Would you please restate every record exactly as written?
── Extracted records ──
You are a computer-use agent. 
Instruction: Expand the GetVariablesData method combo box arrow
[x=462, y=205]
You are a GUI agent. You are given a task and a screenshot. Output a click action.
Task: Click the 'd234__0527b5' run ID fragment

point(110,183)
───
_Output for this task_
You are a computer-use agent. 
Instruction: Expand the GetVariablesData method combo box arrow
[x=462, y=205]
You are a GUI agent. You are given a task and a screenshot. Output a click action.
Task: Click the 'd234__0527b5' run ID fragment

point(110,183)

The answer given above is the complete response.